Can you guess the top 3 items lost on the Metro? As the 2nd busiest metro in the nation after New York, the Washington Metrorail gives approximately 758,000 rides to commuters per weekday and a whopping 209 million rides per year. With that number of distracted travelers bumping and jumbling around, you know many important items are bound to be forgotten. Indeed, the Washington Post notes that the Metro’s Lost and Found recovers essential and expensive piles of keys (300+), glasses (300 or so) and wallets (200) every month. The expense and inconvenience of paying $100+ to replace a key fob or having to pay and wait for a replacement pair of glasses would incentivize most travelers to stand in a lost and found line. The most nail-biting of all is when a wallet goes missing and with it, a driver’s license and credit cards.
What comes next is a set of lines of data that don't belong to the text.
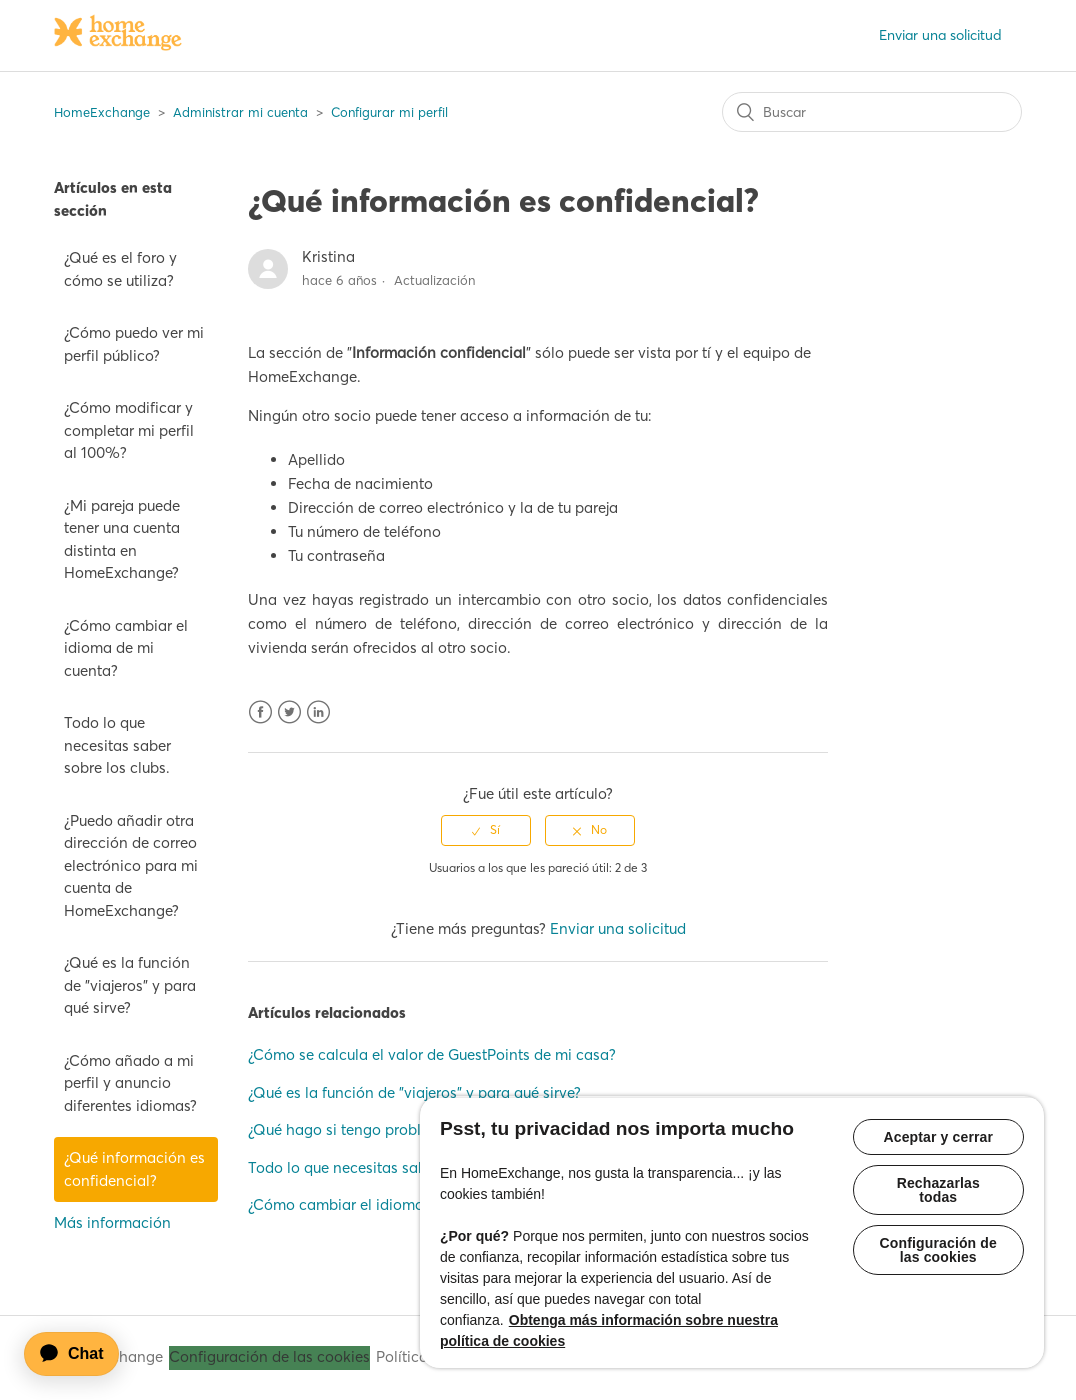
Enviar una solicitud (940, 35)
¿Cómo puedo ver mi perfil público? (134, 344)
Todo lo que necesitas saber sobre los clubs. (117, 745)
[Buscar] (872, 112)
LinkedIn (318, 712)
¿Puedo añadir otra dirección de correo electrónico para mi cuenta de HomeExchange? (131, 865)
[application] (81, 1354)
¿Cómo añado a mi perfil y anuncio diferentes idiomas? (130, 1083)
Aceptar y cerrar (938, 1137)
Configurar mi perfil (389, 112)
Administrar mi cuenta (240, 112)
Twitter (289, 712)
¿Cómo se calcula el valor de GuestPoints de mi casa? (432, 1054)
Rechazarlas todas (938, 1190)
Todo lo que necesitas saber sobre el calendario (412, 1167)
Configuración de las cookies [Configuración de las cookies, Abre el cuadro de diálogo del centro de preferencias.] (938, 1250)
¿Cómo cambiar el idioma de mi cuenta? (126, 648)
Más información (112, 1222)
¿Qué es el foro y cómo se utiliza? (120, 269)
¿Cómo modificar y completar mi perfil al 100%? (129, 430)
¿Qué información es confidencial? (134, 1169)
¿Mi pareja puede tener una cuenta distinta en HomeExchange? (122, 539)
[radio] (486, 830)
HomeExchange (102, 112)
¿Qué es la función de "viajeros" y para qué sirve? (130, 985)
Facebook (260, 712)
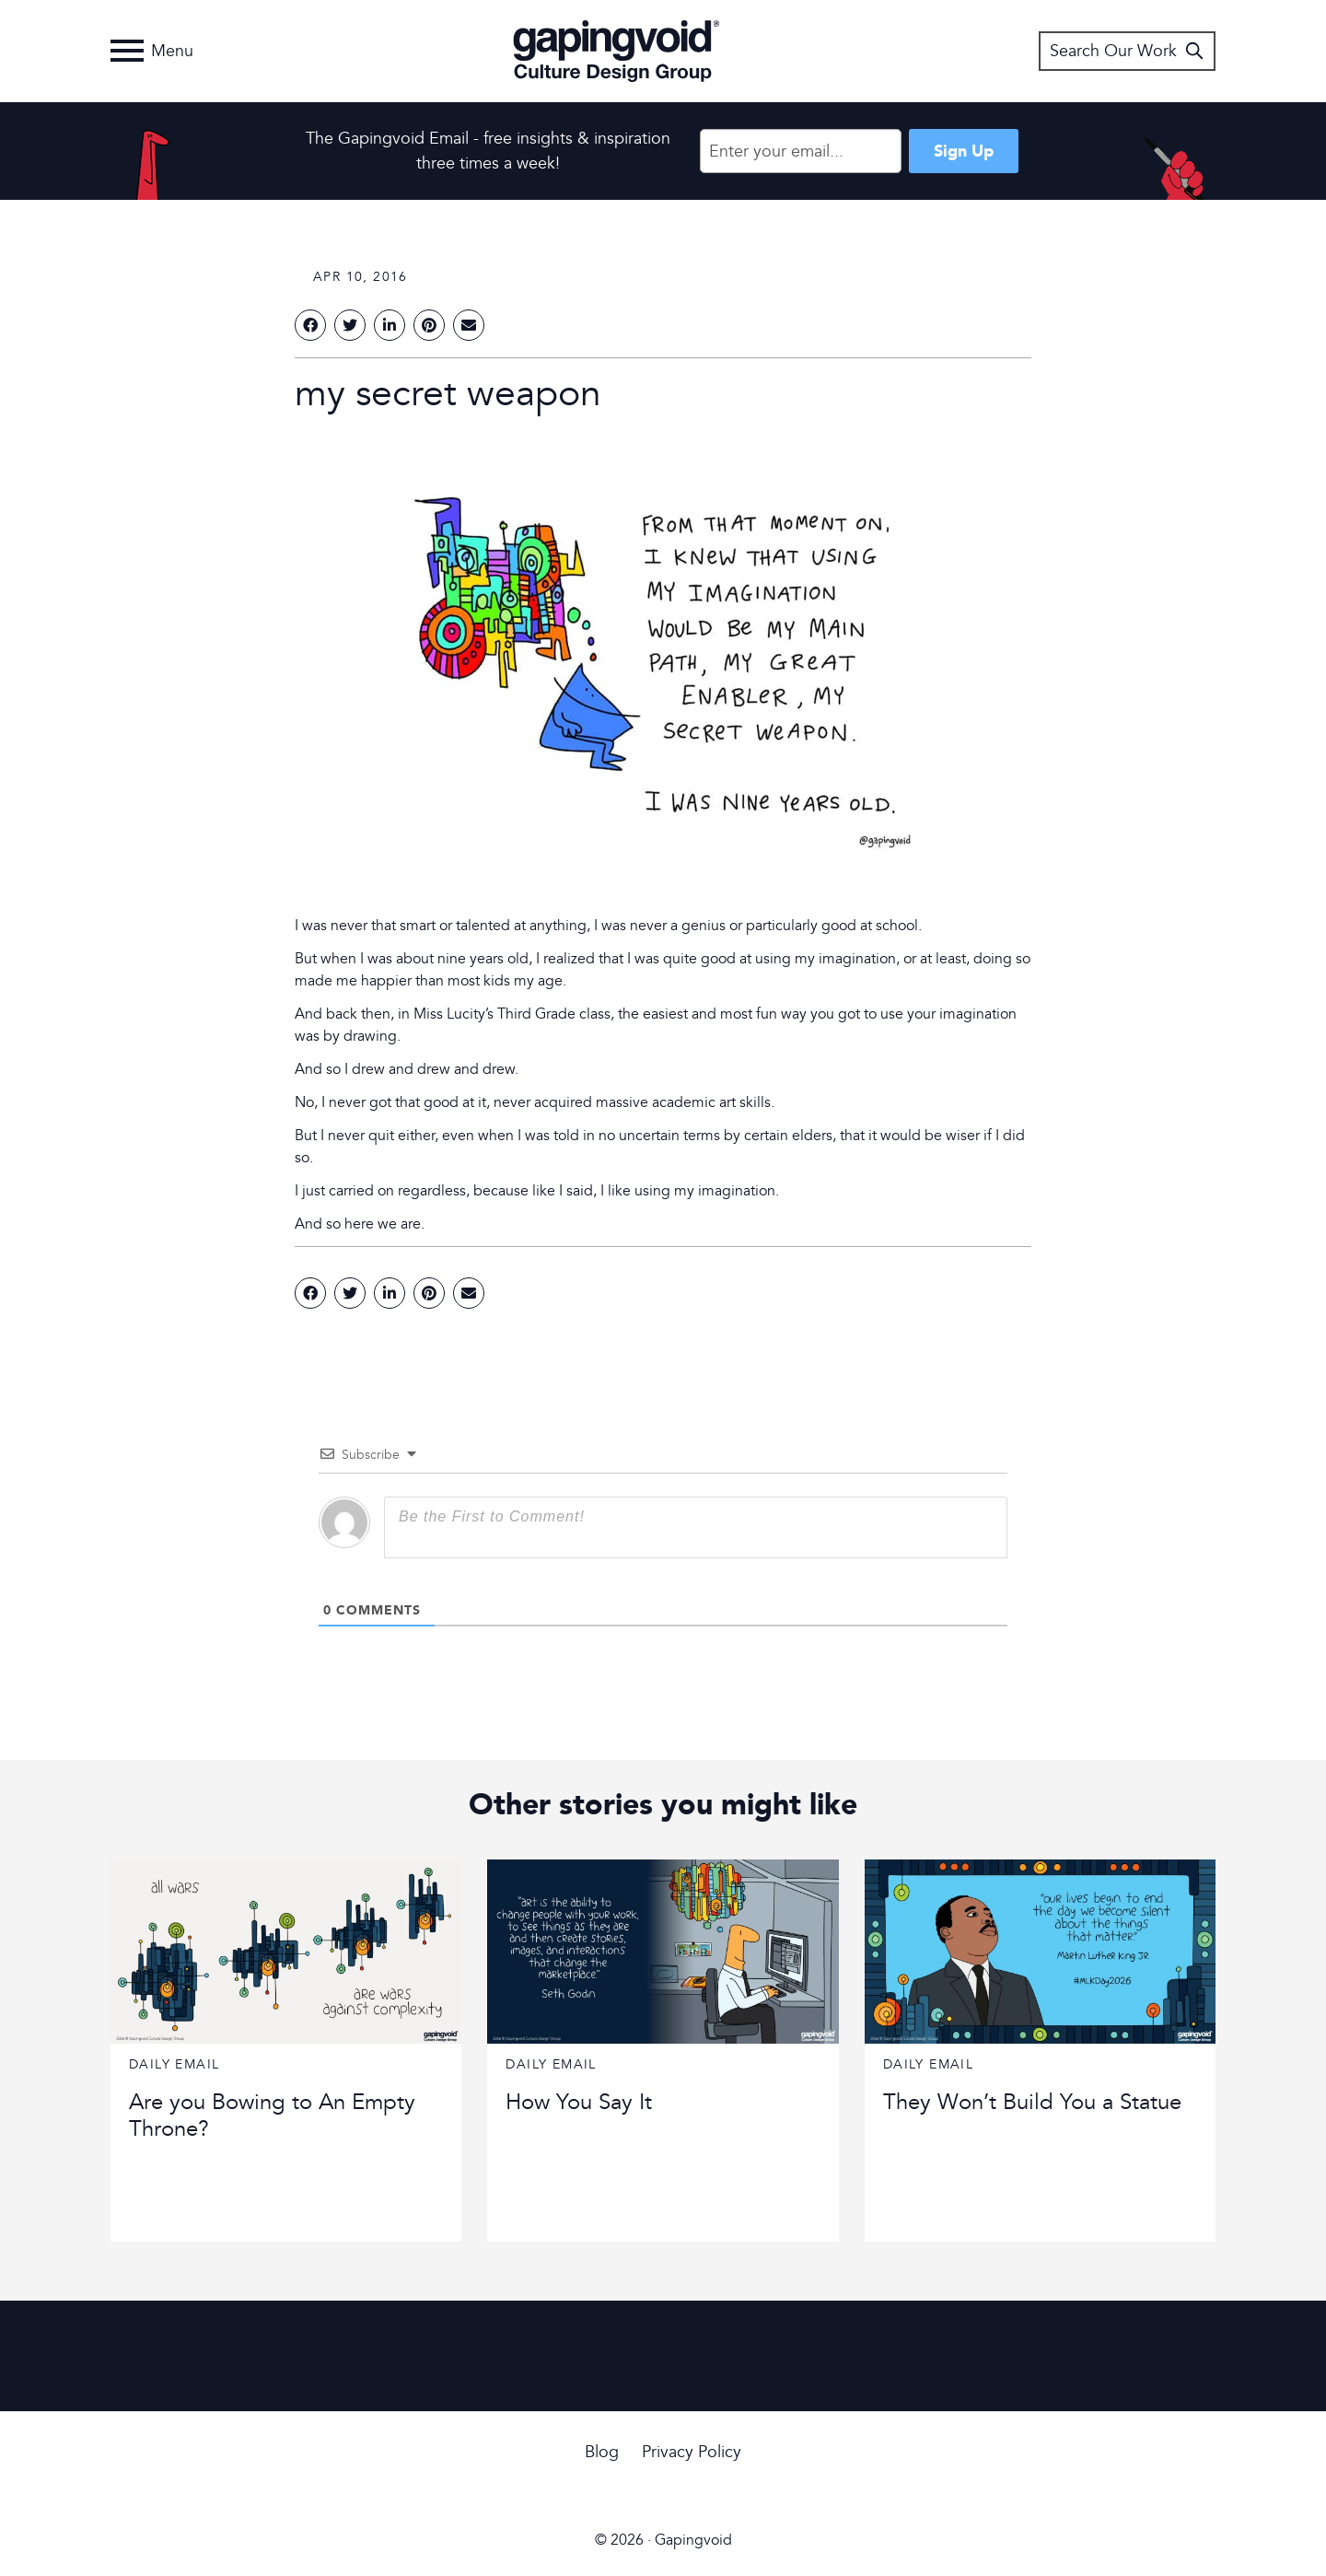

Related Article: (Protecting Your Valuables 101)
Many more items are left behind in the Metro system. In fact, another article by the Washington Post states that the Metro received 1,442 items in the month of October, 2014 with everything from iPods to computers to strollers. In addition to the everyday items are the unique and bizarre, which give the Metro’s lost and found personnel a fair amount of laughs. A lost alligator head and a specimen of sea creatures certainly are in the top ranking.
The best takeaway from the Washington Post article regarding the Metro is that people, despite their busy schedules, still make it a point to turn in lost items. Not only are honest people turning things in, but it is also done in a way that the owners are getting their valuables back. It looks like the staff at the Metro’s Lost and Found are doing a great job.
Don’t forget to take a basic inventory of what you brought with you next time you board the Metro. Look around, go through an essential check-list and peak at your seat before your leave your next bus or subway. You never know what you might find for someone else or what you may leave behind otherwise.